None of the alternative proofs of my Social Security number were available to me. My last W-2 dates back a few years (they want a recent one). Our 1099’s are in K’s name and by the way, only reveal the last four digits of his SSN. Correspondence from SSA only reveals last four digits of my SSN, too.

So, off I went to the Social Security Administration in Waltham last week to apply for a new card. A bundle of papers culled from all over the house. My passport.

There was just one wrinkle. Passport was not enough. A birth certificate would be convincing, but when I was eight, she whispered, my mother changed my name. She threw an additional “r” into ‘Deidre,’ making me ever after ‘Deirdre.’ My birth certificate is wrong.

Notice how I buried that? After holding for 25 minutes the day before and then talking to a super nice guy for 25 minutes, I was counseled to characterize the discrepancy as a misspelling. Tired parents. Careless clerk. Avoid the words, ‘name change.’ The truth is, my mother misspelled my name repeatedly throughout my life, so it wasn’t a stretch to assert (which matters only because I’m a terrible liar). Did she make the change officially? This would’ve been the year JFK was killed. Schenectady County. I have no idea, but somehow I doubted it and clearly there wasn’t time to find out. I certainly didn’t have time to petition a court myself in the event she hadn’t bothered.

I brought an electric bill addressed to ‘Deidre’ to show that it was a common mistake.

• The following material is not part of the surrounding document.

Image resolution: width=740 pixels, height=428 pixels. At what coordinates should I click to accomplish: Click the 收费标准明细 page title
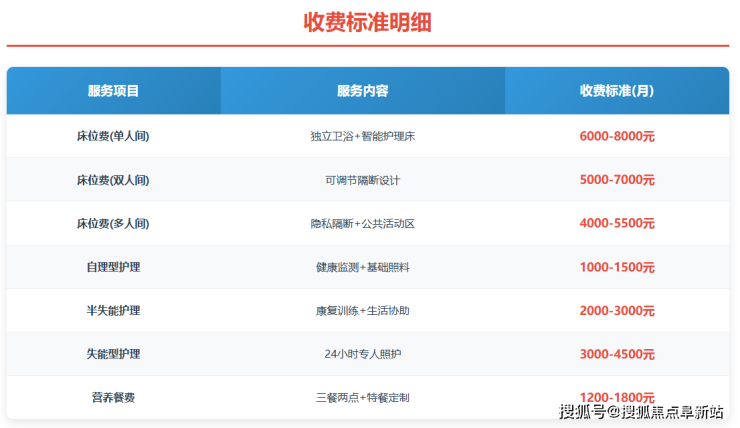tap(367, 22)
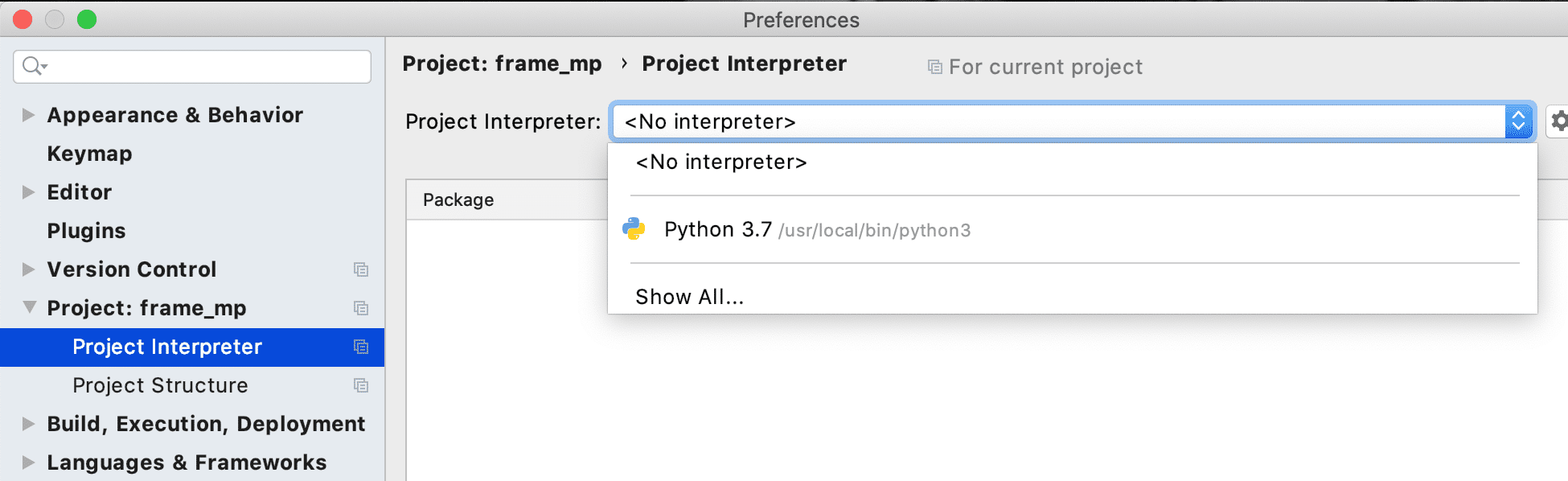Click Show All... in interpreter list
Image resolution: width=1568 pixels, height=481 pixels.
(x=689, y=297)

Meanwhile, I was fairly certain that I’d applied for my SSN at the time of my first real job — age 15, mother’s helper. If so, no problem.

I arrived at 10:00 to a room full of fellow applicants. I counted a dozen. I hadn’t realized until arriving that the office closed at noon on Wednesdays. Would I make it?

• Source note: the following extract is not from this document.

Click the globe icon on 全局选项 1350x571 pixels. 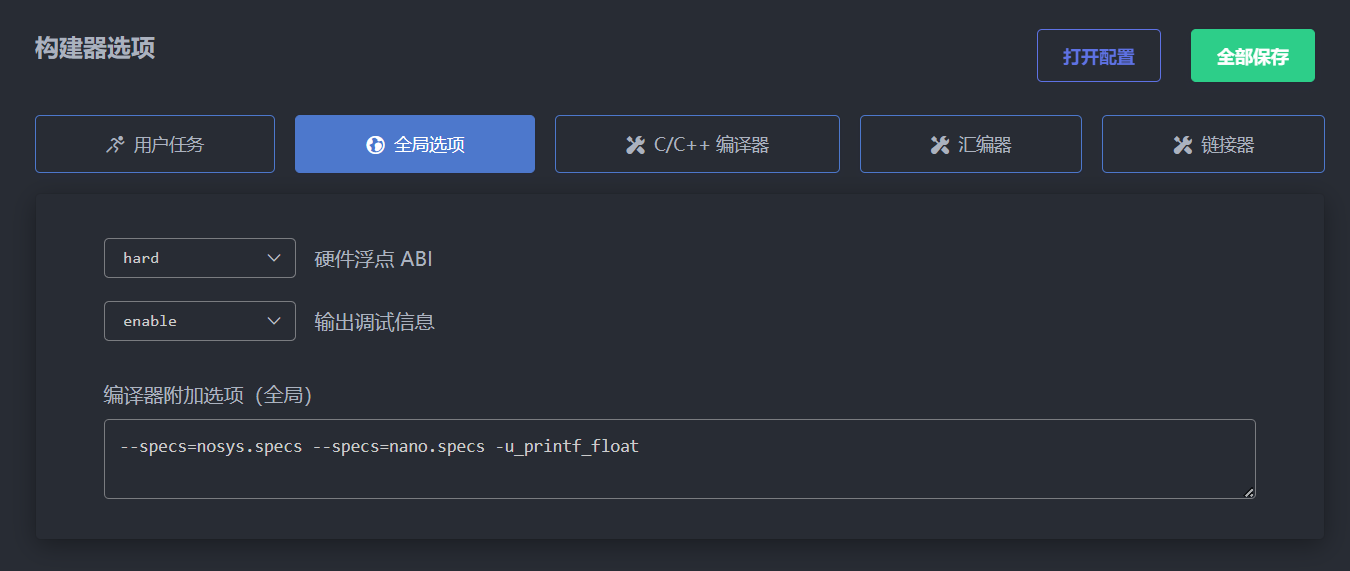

A barrel chested man in uniform, 6’3″ at least, assured me that my queue number would be preserved if I had to return the next day. Okay, that let me relax.

So did recognizing how low the stakes were for me. This is only about being able to leave my passport home when I fly to Boulder or LA. I wasn’t wrestling with immigration or disability payments or Medicare.

Many windows were closed — whether because of the government shutdown or as a matter of course, I didn’t know. People kept flowing in, including an elderly Chinese couple. She could barely walk and relied heavily on her husband for stability.

I kept a head count going. Two people were accompanying other people. Good! One was a no-show. Good! I was beginning to think I’d make it.

Meanwhile, the officer was tracking everything, too. When a number was called out to no response, he repeated the number in Spanish and sure enough up popped two Hispanic men. The officer added a greeting and more information. Fluently.

Time ticked by. I sunk into the vacancy of waiting mind, which is a lot like resting. Phone untouched. The elderly Chinese man walked his wife to the restroom, then waited outside. His number was called before she finished, so the officer took up waiting in his place. When she emerged, he offered his arm and spoke a few syllables to her in Chinese. Bending down. Speaking softly.

I was blown away.

My number came up! I had a 20 dollar bill in my pocket (lunch money?) to offer the guy at window eight in case he was working without pay (he wasn’t). He was affable. Efficient. I couldn’t believe my luck. He predicted the new card would come well in advance of the officially stated two weeks.

It arrived in three business days.

And so, I trundled off to the RMV in Watertown this morning. It was the usual hive of activity but unlike other years they had a cadre of women previewing applications, scribbling approvals, expediting the line. I was out of there in a half an hour.

Blown away. Again.

And in case that isn’t enough: I sold a quilt on etsy last night! And at midnight I padded downstairs for the ninth search for the missing checkbook (think: recent robberies and a well-meaning attempt to protect our assets) AND FOUND IT! And in case all that isn’t enough: after the aide who was FINALLY going to start up in Salem yesterday bailed and I was starting to feel like the matter would never be resolved for my poor sister, a new one was hired on this morning! Just like that!

Whew. I need to look at astrology and see what’s happening up there.